There are six legal grounds for processing which can be found a article 7 of the EU GDPR (https://advisera.com/eugdpracademy/gdpr/lawfulness-of-processing/). These six legal grounds are:
- Consent - The individual has given consent to the processing for one or more specific purposes;
- Necessary for performance of a contract - The processing is necessary for the performance of a contract with the individual or in order to take steps at the request of the individual prior to entering into a contract;
- Legal obligation - The processing is necessary for compliance with a legal obligation to which the controller is subject. Only legal obligations under Union or Member State law will satisfy this condition. However, that law need not be statutory (e.g. common law obligations are sufficient);
- Vital interests - The processing is necessary in order to protect the vital interests of the individual or of another natural person . This is typically limited to processing needed for medical emergencies;
- Public functions (public interest) - The processing is necessary for the performance of a task carried out in the public interest or in the exercise of official authority vested in the controller.
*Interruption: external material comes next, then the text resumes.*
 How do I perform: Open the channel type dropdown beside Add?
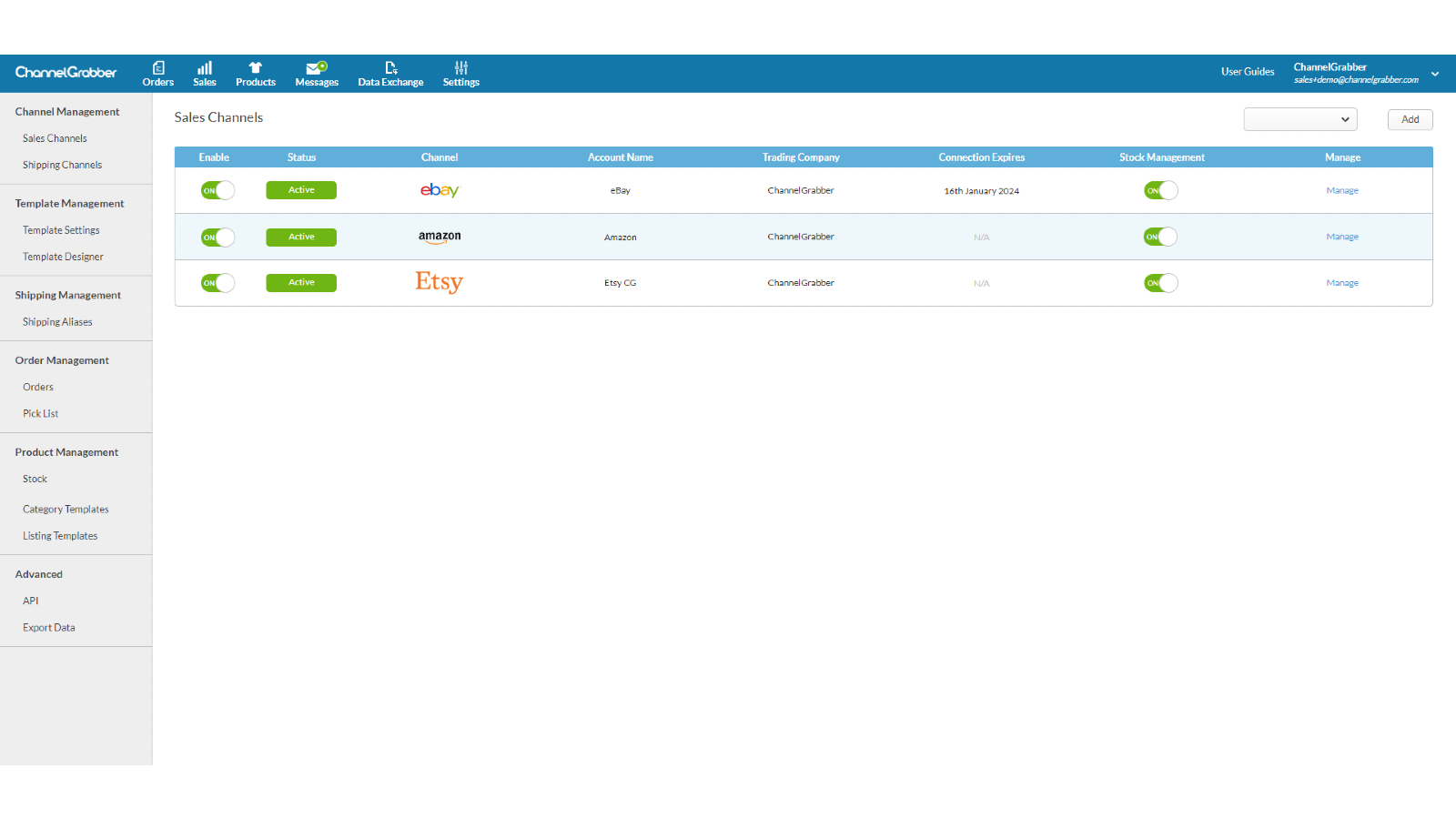click(1300, 119)

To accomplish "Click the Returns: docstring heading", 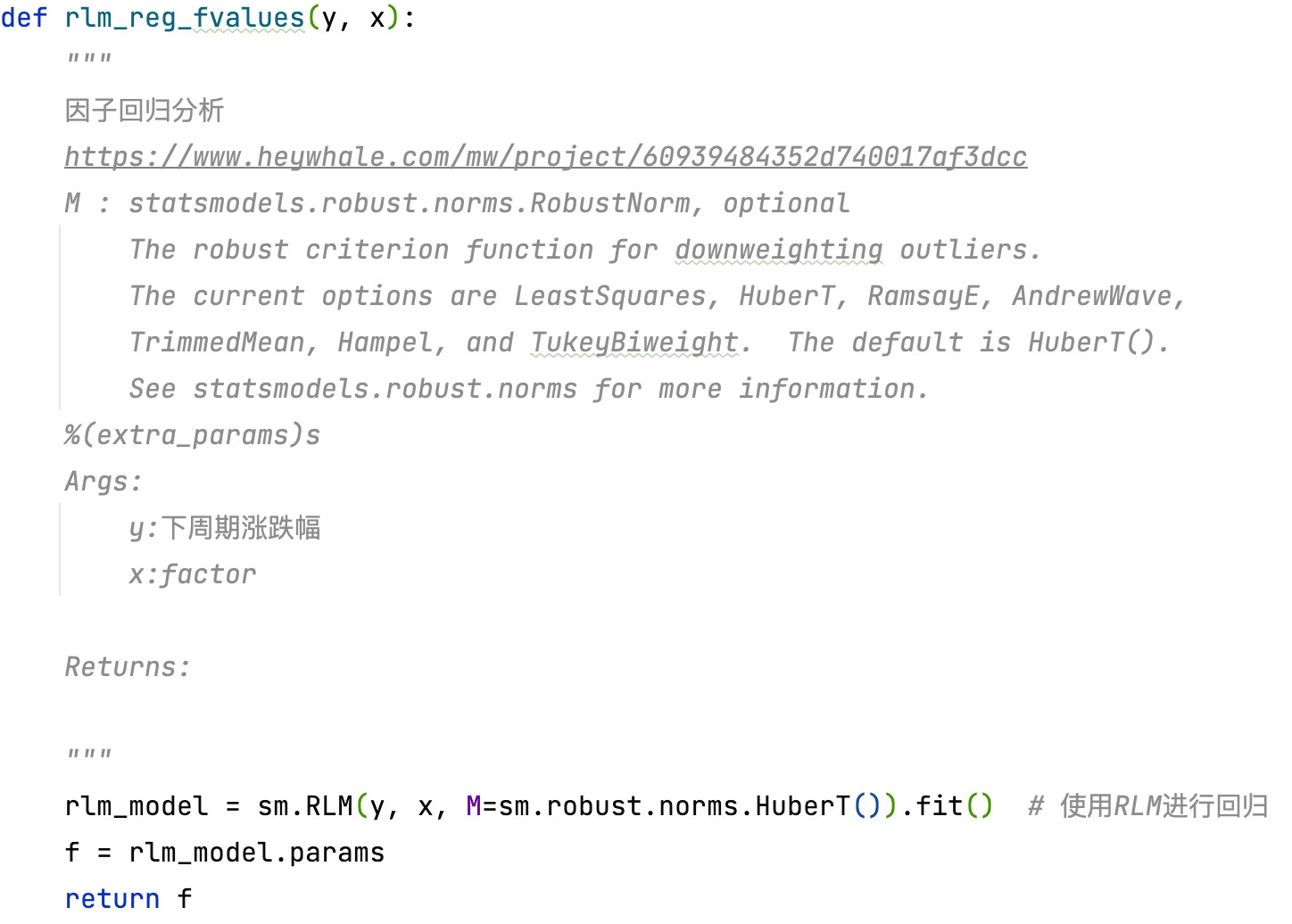I will coord(128,667).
Those functions must arise under Member State or EU law; or
- Legitimate interests - The processing is necessary for the purposes of the legitimate interests pursued by the controller or by a third party, except where such interests are overridden by the interests or fundamental rights and freedoms of the data subject which require protection of personal data, in particular where the data subject is a child. Public authorities cannot rely on this condition.